TEXT BLOCK
Wednesday, 26 September 2018

Inquest into fatal head-on collision

A FORMER Henley student was killed in a “high speed” head-on crash after she lost control

A FORMER Henley student was killed in a “high speed” head-on crash after she lost control of her car, an inquest has heard.

Emily Clements, 20, of Springhill Road in Goring, was driving along the A4074 towards Reading — known locally as the “13 bends of death” because of a high accident toll — when the accident occurred at about 8am on January 22.

After a right-hand bend a mile south of Cane End her blue Nissan Micra veered into a Land Rover Discovery in the opposite lane.

Discovery driver Annette Dart braked sharply and steered towards the verge on her side of the road but was unable to avoid a collision.

Both are estimated to have been travelling at between 45 and 50mph.

Miss Clements’s Micra spun sharply to the left just before the impact and her front driver’s side hit the front of the Land Rover.

She came to a stop in the middle of the carriageway while Mrs Dart, who was taking her son Charles to the Oratory School in Woodcote, stopped on the verge. Her son suffered minor injuries.

The driver behind Mrs Dart stopped to call 999 and administer first aid, as did the occupants of a Thames Travel X40 bus behind Miss Clements. Paramedics were on the scene by 8.25am and an air ambulance flew her to the John Radcliffe Hospital in Oxford, where she died at 9.41am. The road was shut for several hours.

Six members of Miss Clements’s family, including father Brian and mother Joanne, attended the inquest at Oxfordshire Coroners’ Court last Thursday, occasionally putting an arm round each other’s shoulders.

Mrs Dart, of Twyford, told the court the impact happened “in a matter of a few seconds”.

TASK TO COMPLETE
In the inquest report, at what time did Emily Clements die at the John Radcliffe Hospital? The lines that follow have no connection to the inquest report above.

SUPPLIED MATERIAL
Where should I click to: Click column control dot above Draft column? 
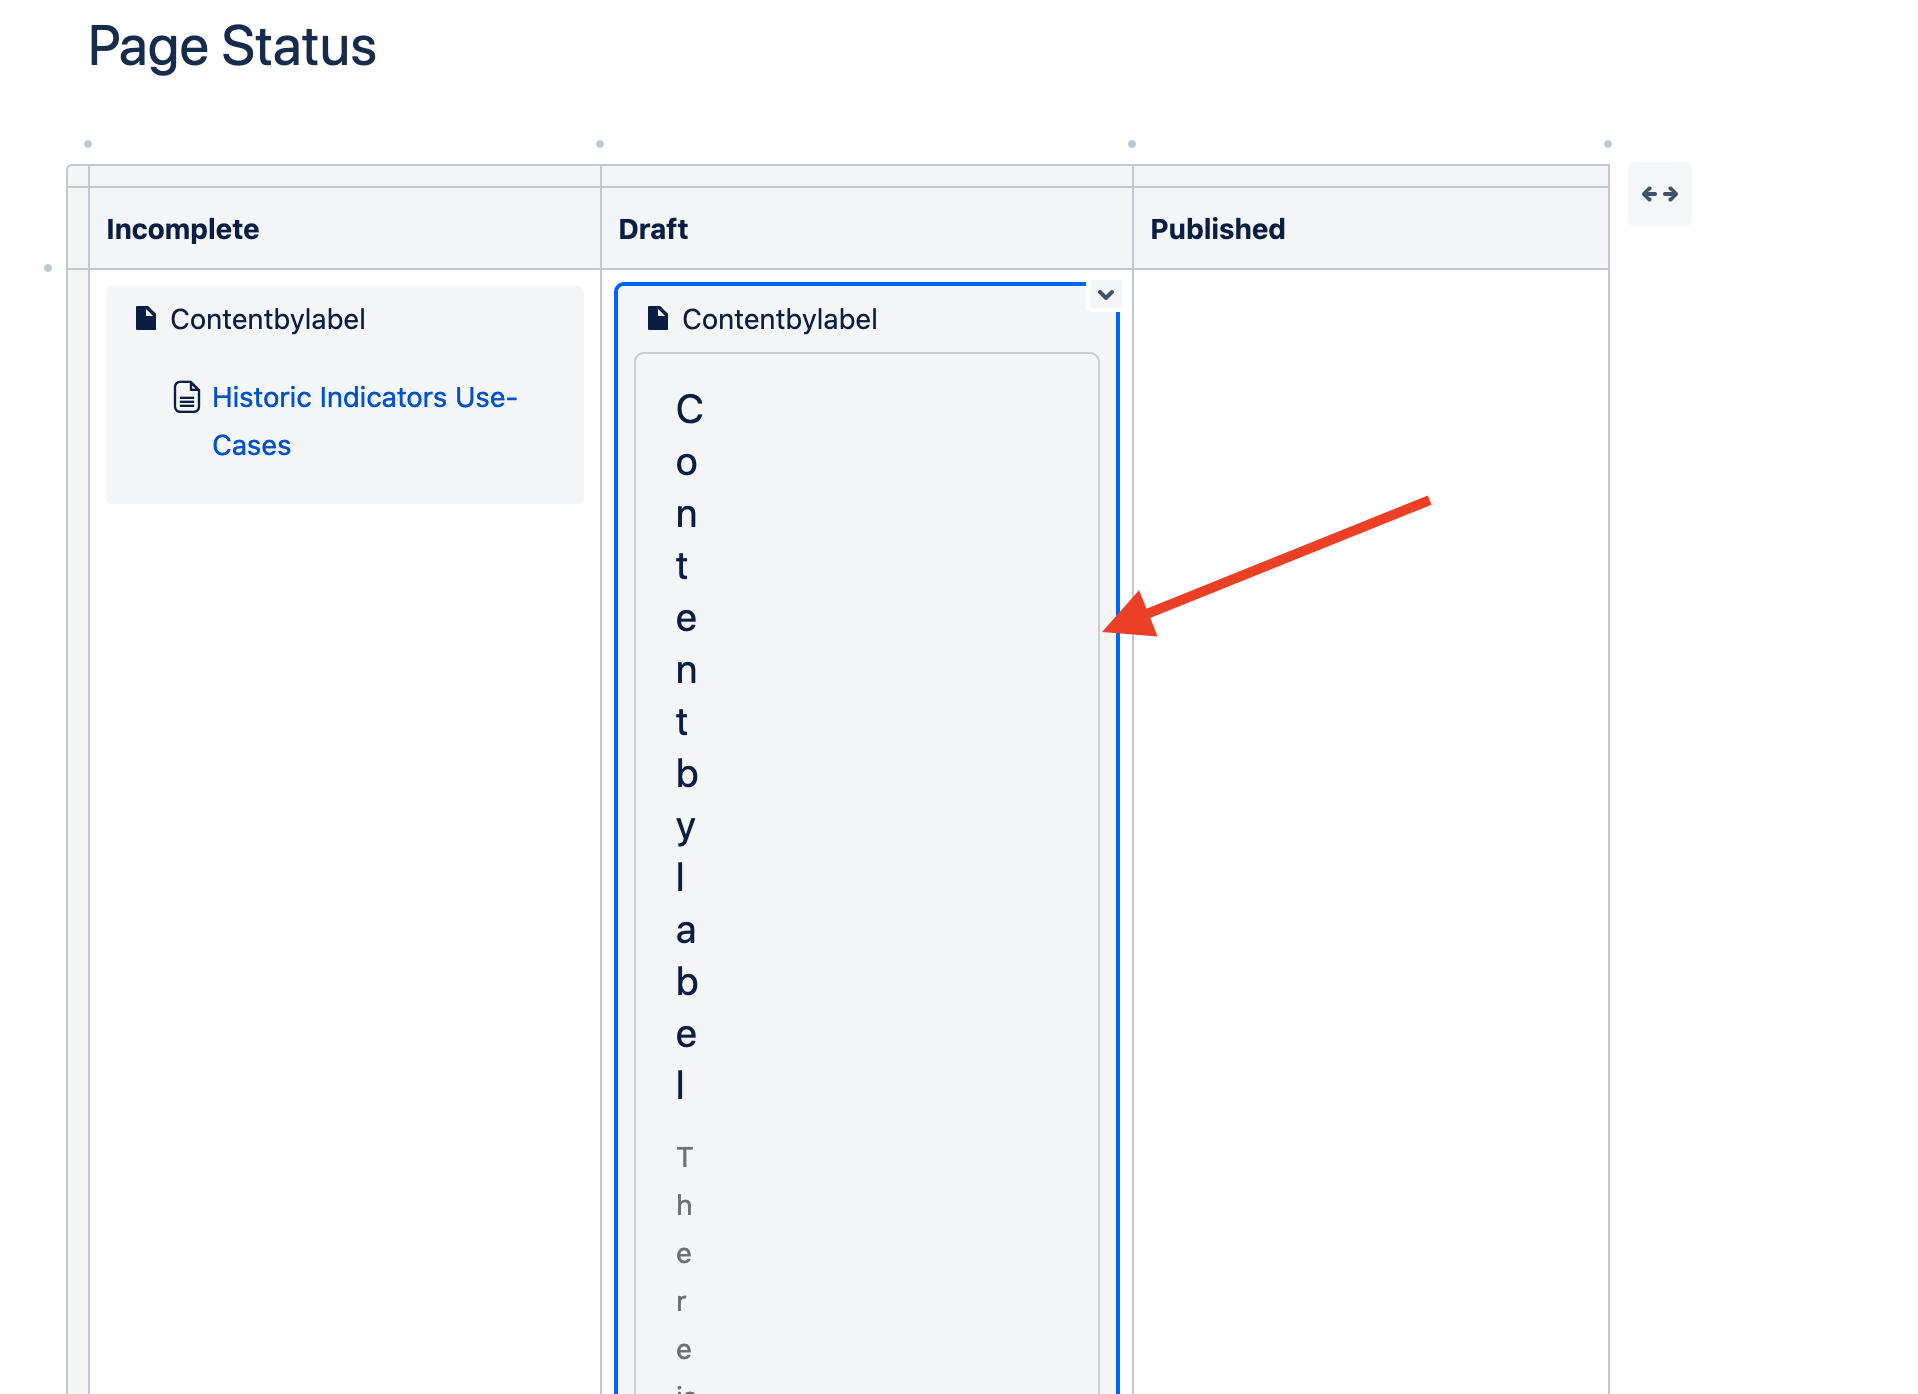coord(600,144)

SOLUTION FOR THIS PROBLEM
She died at 9.41am.